周囲には“立入禁止”の黄色いテープが張られていた。


クロが足元を嗅ぎながら言う。

「血と墨の匂いが混ざってる。まるで“書かれた死体”みたい。」


零は懐中電灯を灯し、暗闇の奥へと足を踏み入れた。


階段を上がるたび、古い印刷紙が靴の下でくしゃりと音を立てる。


最上階に着くと、壁一面に“呪符”が貼られていた。


その全てに、同じ名が記されている。


黒乃零。


そしてその中央には――鏡。


古びた姿見が一枚、天井から鎖で吊るされていた。


鏡の表面にはひびが走り、その奥で何かが“こちらを覗いている”。


クロが低く唸った。

「……零、あれ。」


零は懐から筆を抜き、符を構える。

「出てこい。“俺の影”。」


鏡が音を立てて揺れた。

黒い液体が滲み、床に滴る。

液体は形を変え、やがて人の輪郭を描く。


立ち上がったのは――

黒乃零と同じ顔をした男だった。


同じ髪、同じ瞳、同じ声。


だが、そこに宿る光は違っていた。

血のように赤い。


「……ようやく来たか、零。」


零は筆を握り締める。

「誰だ。」


男は微笑んだ。

「誰でもないさ。“お前”だよ。」


クロが叫ぶ。

「零、下がって! あれ、完全に“写し”だ!」


偽零は歩み寄り、ゆっくりと手を差し伸べた。

「俺は“黒乃零”の呪いそのもの。お前が代行してきた“怨念”の総体だ。
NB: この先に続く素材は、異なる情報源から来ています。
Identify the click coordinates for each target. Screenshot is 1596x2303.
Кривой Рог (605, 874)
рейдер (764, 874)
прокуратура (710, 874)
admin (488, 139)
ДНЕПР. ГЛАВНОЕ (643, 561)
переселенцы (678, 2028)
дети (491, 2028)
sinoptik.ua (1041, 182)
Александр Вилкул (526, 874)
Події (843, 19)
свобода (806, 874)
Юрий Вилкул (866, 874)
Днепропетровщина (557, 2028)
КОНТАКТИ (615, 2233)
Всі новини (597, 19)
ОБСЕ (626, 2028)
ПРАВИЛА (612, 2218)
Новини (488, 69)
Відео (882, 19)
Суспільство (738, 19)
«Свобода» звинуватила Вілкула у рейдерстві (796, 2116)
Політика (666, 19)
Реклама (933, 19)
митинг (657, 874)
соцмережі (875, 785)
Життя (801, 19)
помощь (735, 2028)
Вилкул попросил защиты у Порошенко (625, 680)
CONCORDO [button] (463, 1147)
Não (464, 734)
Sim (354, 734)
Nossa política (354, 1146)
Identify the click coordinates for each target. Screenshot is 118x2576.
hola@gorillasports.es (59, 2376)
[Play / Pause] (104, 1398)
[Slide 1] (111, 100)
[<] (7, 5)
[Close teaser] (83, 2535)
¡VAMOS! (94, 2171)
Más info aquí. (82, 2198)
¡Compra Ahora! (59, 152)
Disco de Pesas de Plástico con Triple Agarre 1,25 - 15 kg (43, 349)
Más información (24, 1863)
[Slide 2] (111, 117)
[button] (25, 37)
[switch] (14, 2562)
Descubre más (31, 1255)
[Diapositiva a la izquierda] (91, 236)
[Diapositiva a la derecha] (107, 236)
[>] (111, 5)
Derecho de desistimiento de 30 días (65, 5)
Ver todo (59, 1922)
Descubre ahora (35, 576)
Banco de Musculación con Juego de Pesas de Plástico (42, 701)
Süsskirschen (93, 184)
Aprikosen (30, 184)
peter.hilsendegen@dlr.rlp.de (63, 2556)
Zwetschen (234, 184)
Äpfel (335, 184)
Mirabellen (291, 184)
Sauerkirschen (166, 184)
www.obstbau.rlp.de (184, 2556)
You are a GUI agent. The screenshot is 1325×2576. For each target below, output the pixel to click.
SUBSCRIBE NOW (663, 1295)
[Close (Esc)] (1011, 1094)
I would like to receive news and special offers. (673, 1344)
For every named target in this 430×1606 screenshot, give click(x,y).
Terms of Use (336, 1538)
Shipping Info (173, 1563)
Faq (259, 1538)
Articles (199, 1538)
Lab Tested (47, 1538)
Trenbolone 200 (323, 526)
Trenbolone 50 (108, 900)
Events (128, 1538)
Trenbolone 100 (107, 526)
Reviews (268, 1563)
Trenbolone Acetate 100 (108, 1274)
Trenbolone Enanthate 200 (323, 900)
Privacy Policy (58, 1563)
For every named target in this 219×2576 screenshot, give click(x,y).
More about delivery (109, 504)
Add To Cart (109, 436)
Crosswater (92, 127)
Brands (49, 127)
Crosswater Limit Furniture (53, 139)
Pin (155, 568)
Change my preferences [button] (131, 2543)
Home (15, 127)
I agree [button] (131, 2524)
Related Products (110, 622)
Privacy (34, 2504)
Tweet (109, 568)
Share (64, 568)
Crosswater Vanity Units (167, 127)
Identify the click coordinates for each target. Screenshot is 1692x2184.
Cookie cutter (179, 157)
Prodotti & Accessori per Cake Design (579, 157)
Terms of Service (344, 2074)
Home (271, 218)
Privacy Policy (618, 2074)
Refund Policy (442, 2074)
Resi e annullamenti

忘れたか? お前は人の恨みを食って生きてる。」


零の瞳が細くなる。

「――違う。俺は祈りを繋ぐ者だ。」


偽零の唇が、血を滲ませて笑った。

「祈り? 笑わせるな。呪いと祈りの違いが、まだわからないのか。」


次の瞬間、鏡の奥から無数の手が伸びた。

黒い影が渦を巻き、室内の空気を奪う。


クロが叫ぶ。

「零っ!」


零が詠唱する。

「――結印、式起動。“封殺陣・黒鴉”!」


地面から黒い鴉の群れが舞い上がり、影の手を切り裂いた。

だが、偽零は微動だにせず笑っていた。


「無駄だ。俺は“お前の術”そのものだ。お前が呪う限り、俺は死なない。」


クロの目が見開かれる。

「じゃあ……呪術そのものが、あんたの中にあるってこと……?」


偽零は頷いた。

「そう。“黒乃零”という名が存在する限り、呪いはこの街で増殖し続ける。」


零が静かに息を吸う。

「――なら、その名ごと消すまでだ。」


偽零が笑う。

「できるものなら、やってみろ。“俺”。」


そして、世界が歪んだ。

鏡の奥の闇が広がり、街全体が呪いの膜に覆われていく。


クロが息を詰めた。

「零……このままじゃ、この街全部が呪いに飲まれる!」


零は冷静に筆を構える。

「わかっている。これは“壊死”だ。呪いが血管のように街を蝕んでいる。」


その声の中に、確かな決意の響きがあった。


――呪いの本質を、今こそ解き明かす時だ。